She laughed. “Good luck making that case!”

“Father wants to make it. To show that we settlers are not the bigots the British are. He might let me marry you, to prove how well we treat you people. It's a lie, but truth hardly matters in politics.”

That was something dramatically fresh and different. She needed to think about it. So she made time by distracting him with the second episode of sex. She kissed him and stroked him, wrapping her legs about him, and in due course had him worked up to another eruption within her. It wasn't as if he had any objection to her effort, whatever her reason.

“Oh, Rebel!” he gasped. “It's no lie that I love you!”

She needed to discuss this with her family. But first she had to get this quite clear. “George, would you marry me, if your father allowed it?”

“Yes! Oh, Rebel—”

“I have not said I would do it. I just want to know what the prospects are.”


Would
you do it?”

“If that were the way to save my family, yes I would.”

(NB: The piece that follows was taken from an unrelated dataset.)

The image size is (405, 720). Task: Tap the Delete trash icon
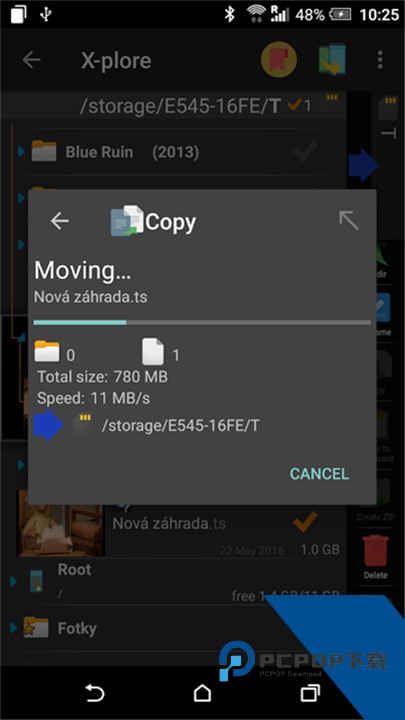tap(376, 557)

“Then I'll ask Father! To save your people, and to let me marry you.”

“Tell me what he says.” She kissed him again. “George, it seems unlikely that he will agree. Don't get your hope up.”

“There's nowhere else for my hope to be. I know that to you it's just another payment for a service. I'm willing, nay, eager to have you on that basis. Rebel, Rebel, if I married you, maybe in time you would come to love me. Please say it's possible.”

That much she could grant. “It's possible.”

“I'm so happy!”

“You're welcome.” She did fear that both of them were in for serious disappointment, for different reasons.

“But there's one thing.”

“Oh?”

“Father might make demands.”

“Fathers do,” she agreed wryly.

“You would have to dress like us, stay in town, and not see your people.”

“But you wouldn't tell if I sneaked out on occasion to see them.”

“I wouldn't,” he agreed. “But also—”

“What?”

He changed his mind. “Maybe not.”

She didn't like this. “What?” she repeated.

He fidgeted. “Your religion, for one thing. You would have to be Christian.”

“What is entailed?”

“Going to Church on Sundays. Believing in Jesus Christ our Savior. No more plant spirits and things.”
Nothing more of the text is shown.